Closed christianapel closed 9 years ago
This issue was introduced with pull request https://github.com/Comcast/jrugged/pull/37
So I fixed this by removing the or state in the check, which i think was wrong. I additionally removed a unit test that I think was actually a bunk case. I am going to push the change here in a sec if you want to take a look - I think I got the same thing with a much smaller change.
This has not fixed the actual issue. The problem just appears if the getServiceStatus() method is called after the breaker has tripped. In HALF_CLOSED state, the first line of this method calls allowRequest(), which then calls canAttempt(). This method always updates isAttemptLive to true, even if no request was performed against the wrapped service.
In this state, it's not possible to perform any further probe requests and therefore never changing back the breaker state to CLOSED.
Please copy the unit test of this pull request, it's still failing on your latest master revision.

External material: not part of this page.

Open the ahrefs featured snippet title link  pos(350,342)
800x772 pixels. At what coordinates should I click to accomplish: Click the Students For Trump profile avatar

Ahh - ok, I agree. I will merge this and get at least one additional change put up because the test needed some small timing tweaks to prevent it from failing in the travis build environment.
After the reset timeout, a getStatus() call should change the circuit breaker state to DEGRADED, but not set the isAttemptLive flag to true. This would lead to a HALF_CLOSED state which doesn't allow to execute any further attempts and therefore block all subsequent successful calls.